Hirst admitted that art had probably become too expensive in recent years. Referring to his unsold painting of four skulls that was tipped to fetch $3m (£2.02m) at auction in New York last week, he said the work, Beautiful Artemis Thor Neptune Odin Delusional Sapphic Inspirational Hypnosis Painting, which found no takers, "was over-priced" and added: "It was bought from me less than a year ago at half the price. In a way it's good. We are looking at more realistic prices. People who bought things are not going to sell them that day. That is what an artist wants, for people to hang the works on their wall. As an artist, you don't stop making art because people are not buying it".
The 43-year-old artist, who has a personal fortune estimated at £200m, added: "I think it's quite good [adjustment in art market prices] because it became unreal ... You start to think you are touched by God.

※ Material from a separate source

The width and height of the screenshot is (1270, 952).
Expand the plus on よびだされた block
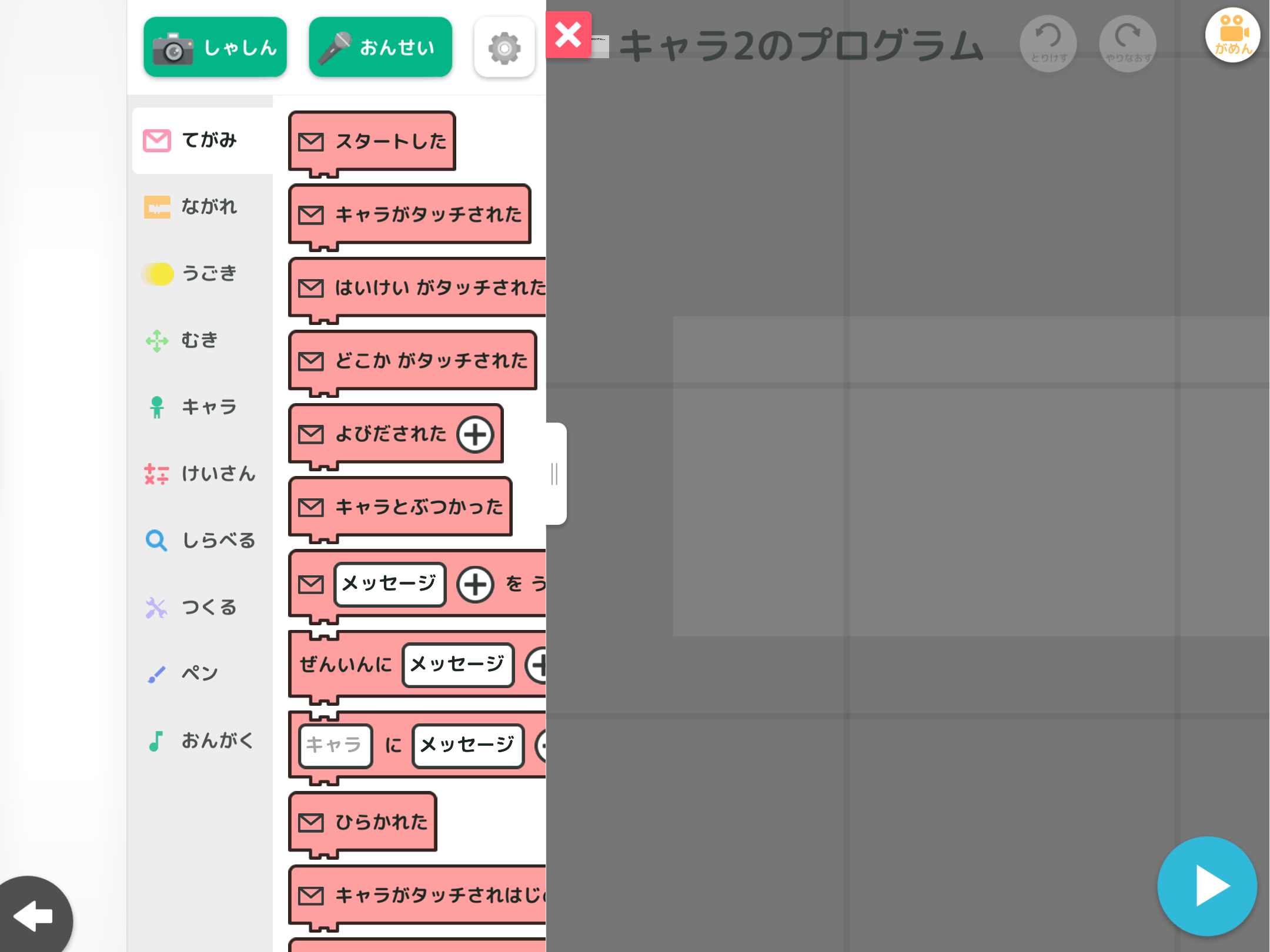pyautogui.click(x=474, y=435)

I have always thought that art is worth what the next guy is prepared to pay.”
The man described by some as the father of Britart, became the most expensive living artist at auction in 2007 for selling his pill sculpture, Lullaby Spring for £9.65m, but yesterday appeared to accept the bumper years were over, at least temporarily. "Buyers are more selective and more speculative. Four years ago, you could buy something for £50,000. If we went back to that, it's not such a problem. What goes up must come down. It's like when John Lennon went to get his long hair cut and someone asked him, 'Why are you cutting it? He said, 'What else can you do after you have grown it long?'"
Hirst, who has a reputation for being commercially astute, said his future work was likely to be priced according to market forces. "If I want to sell new work, I'll price it lower. If people have got less money, you can either just shut your door and say, 'Screw everybody', or I can wait until everyone can afford my work or price it cheaper." Speaking for the first time since the Sotheby's sale in September – which involved going direct to buyers, rather than through a gallery – he said he had been terrified that it would be a disaster. It coincided with the economic crash and the fall of Lehman Brothers.

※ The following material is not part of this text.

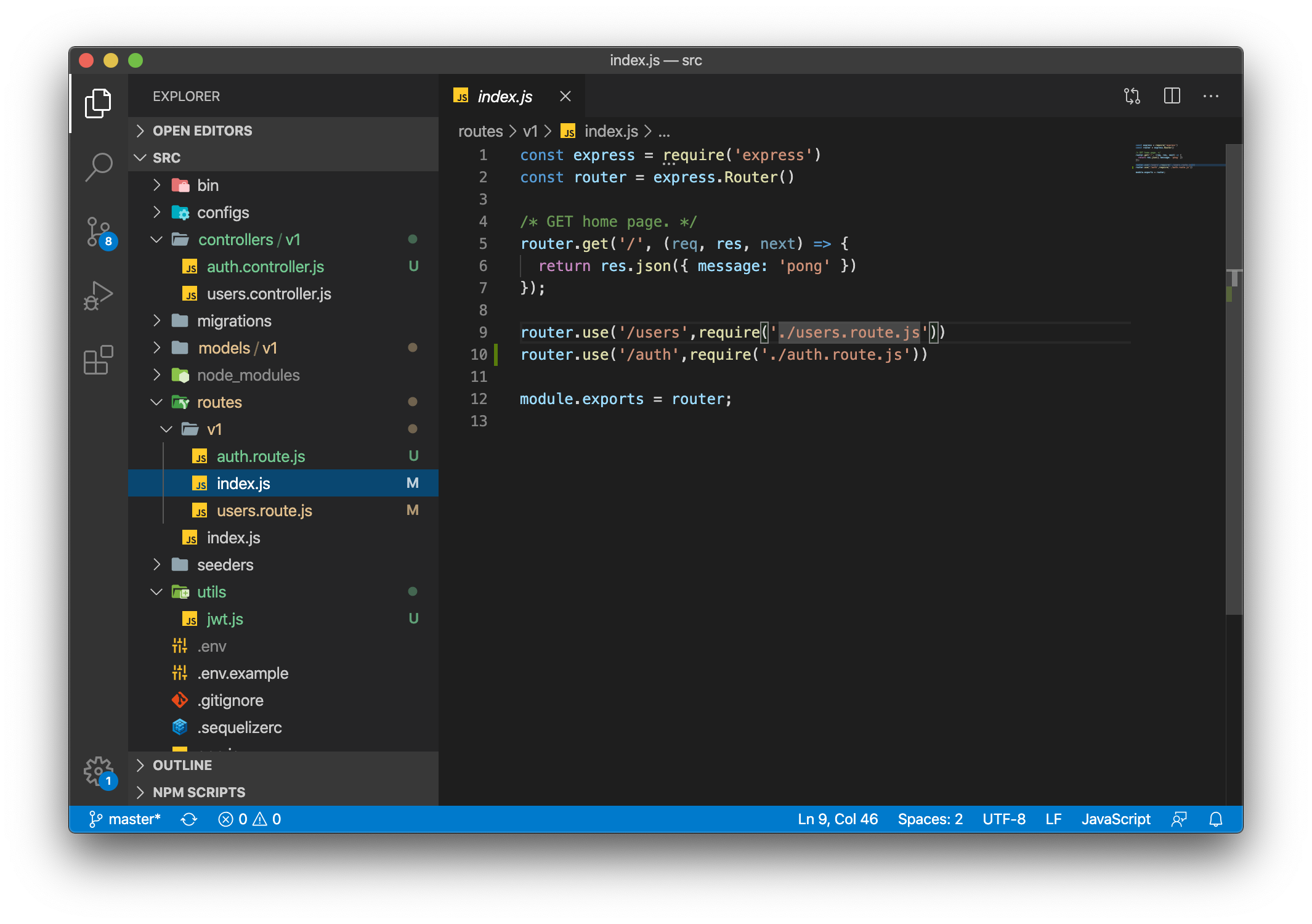The height and width of the screenshot is (924, 1312).
Task: Open the Run and Debug view
Action: point(99,296)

"I woke up that morning and I saw the papers had called it Black Monday," he said. "I was shitting myself. I thought maybe they wouldn't sell anything. People were looking at me, and I thought I was going to be slaughtered. I didn't know what was going to happen with banks collapsing."

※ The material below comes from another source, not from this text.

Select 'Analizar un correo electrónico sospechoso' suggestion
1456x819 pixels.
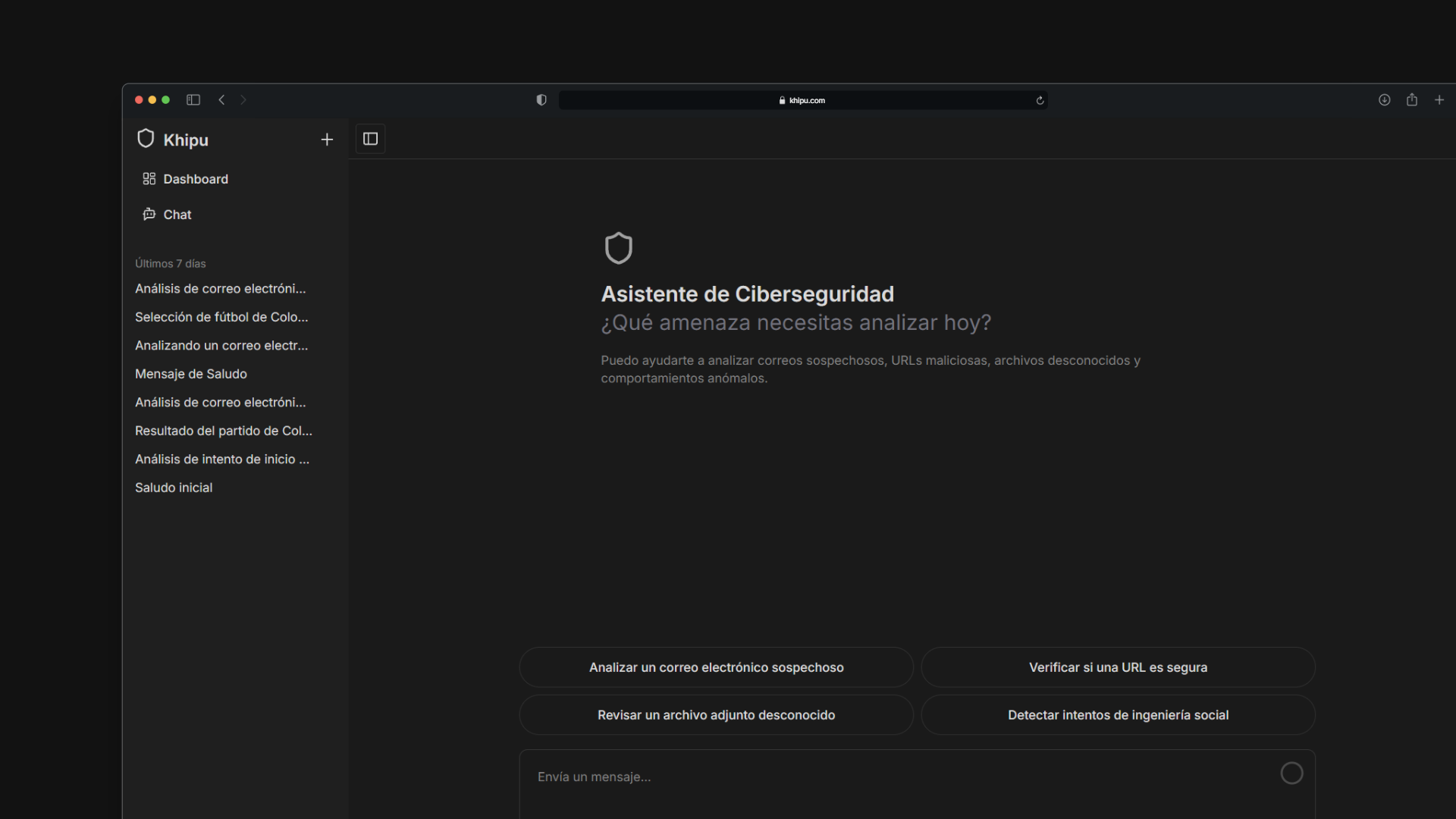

He said he felt fortunate after his pioneering Sotheby's sale. "It was lucky timing," he said. The artist, whose large-scale sculpture of a unicorn in formaldehyde, called The Dream, sold for £4.1m at Sotheby's, has made a darker sculptural version of a unicorn called The Dream is Dead, cast in solid silver and selling at Pangolin London gallery today for a mere £500,000.
He also spoke of his desire to create more works in gold, following The Golden Calf, a bull in formaldehyde with 18-carat gold hooves and horns which he created for the Sotheby's sale.